10. Inoltre ricorre spesso nel libro il tema di voler abbandonare da parte del paziente la terapia, magari in seguito da eventi (come una malattia), persone che tornano dal passato oppure da punti di vista differenti fra paziente e terapeuta, come consigliate di sconfiggere questa problematica?
La frustrazione nel paziente può generare il desiderio di abbandonare la terapia ma questo si supera proprio mettendo il paziente di fronte ai suoi limiti ed accettando la frustrazione riesce a crescere per cercare soluzioni diverse al suo vissuto doloroso. Abbandonare la terapia è voler scappare da se stessi proiettando la nostra inadeguatezza sul terapeuta. Nel momento in cui il terapeuta riesce a far capire al paziente che ha paura e si affianca al paziente, come dice Yalom “guardando dal finestrino dell’altro: cercate di vedere il mondo come lo vede il vostro paziente”, allora riusciamo a far superare al paziente la sua paura perchè solo così si sentirà accompagnato ed accolto senza timori.

11. Questo libro sicuramente, lascia una sensazione rassicurante al lettore, che dopo essere rimasto in balia delle varie tempeste emotive della paziente, ritrova anche esso la pace insieme alle protagoniste di fronte al mare. Che cosa, adesso, dopo questo “viaggio” insieme, vi è rimasto maggiormente?
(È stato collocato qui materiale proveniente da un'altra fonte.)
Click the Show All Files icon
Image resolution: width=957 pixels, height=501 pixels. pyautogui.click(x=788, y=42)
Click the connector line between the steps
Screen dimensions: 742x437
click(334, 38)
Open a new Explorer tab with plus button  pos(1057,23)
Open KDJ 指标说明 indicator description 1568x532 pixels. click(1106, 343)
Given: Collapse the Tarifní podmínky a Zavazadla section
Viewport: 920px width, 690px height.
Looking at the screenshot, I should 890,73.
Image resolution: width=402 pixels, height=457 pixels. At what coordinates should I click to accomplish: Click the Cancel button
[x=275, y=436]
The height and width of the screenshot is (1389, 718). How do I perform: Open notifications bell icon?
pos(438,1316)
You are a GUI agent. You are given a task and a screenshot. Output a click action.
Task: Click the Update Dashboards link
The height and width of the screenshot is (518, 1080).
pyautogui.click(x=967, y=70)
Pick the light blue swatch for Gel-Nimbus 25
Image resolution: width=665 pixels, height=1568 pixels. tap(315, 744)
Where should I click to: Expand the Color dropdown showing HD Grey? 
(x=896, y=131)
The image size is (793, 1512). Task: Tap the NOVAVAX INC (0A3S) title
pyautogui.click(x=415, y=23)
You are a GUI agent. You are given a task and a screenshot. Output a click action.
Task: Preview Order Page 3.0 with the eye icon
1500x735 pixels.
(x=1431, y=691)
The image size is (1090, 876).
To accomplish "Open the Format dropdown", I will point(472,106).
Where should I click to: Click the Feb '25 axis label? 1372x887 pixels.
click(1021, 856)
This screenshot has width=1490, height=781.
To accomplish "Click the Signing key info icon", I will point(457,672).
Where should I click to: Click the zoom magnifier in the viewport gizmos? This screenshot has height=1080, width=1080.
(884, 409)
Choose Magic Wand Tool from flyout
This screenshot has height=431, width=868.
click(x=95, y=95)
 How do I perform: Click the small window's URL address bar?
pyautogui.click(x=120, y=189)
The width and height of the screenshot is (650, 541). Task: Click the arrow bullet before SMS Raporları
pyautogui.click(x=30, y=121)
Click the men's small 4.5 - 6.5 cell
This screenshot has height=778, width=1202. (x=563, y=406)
Siete ancora una paziente e la sua psicoterapeuta o a oggi possiamo parlare a tutti gli effetti di due amiche, avvolte anche mamme l’una per l’altra?
Il viaggio condotto insieme ci ha portato a trarre le conclusioni di fronte al mare. Un mare che è stato importante per entrambe e che ci ha sempre accompagnate, un mare che in silenzio è riuscito ad ascoltare ponendoci sempre di fronte i nostri limiti. Un mare infinito dove lo sguardo si perde e permette di trovare conforto perchè è nell’infinito che si comprende quanto l’uomo sia vulnerabile. Un mare che rilassa e distende le tensioni. Alla fine di questo viaggio il nostro rapporto è cambiato e si è trasformato in un rapporto amicale che ci ha visto alle prese con la stesura del libro e le varie presentazioni. Ci ha dato entusiasmo e tante emozioni e oggi possiamo veramente affermare come il viaggio ha cambiato il viaggiatore, ma anche il suo compagno di viaggio.

Alessandra e Michela vi ringrazio per aver risposto alle “curiosità” che ha stimolato la lettura di “Un viaggio chiamato psicoterapia” in me e spero nei lettori.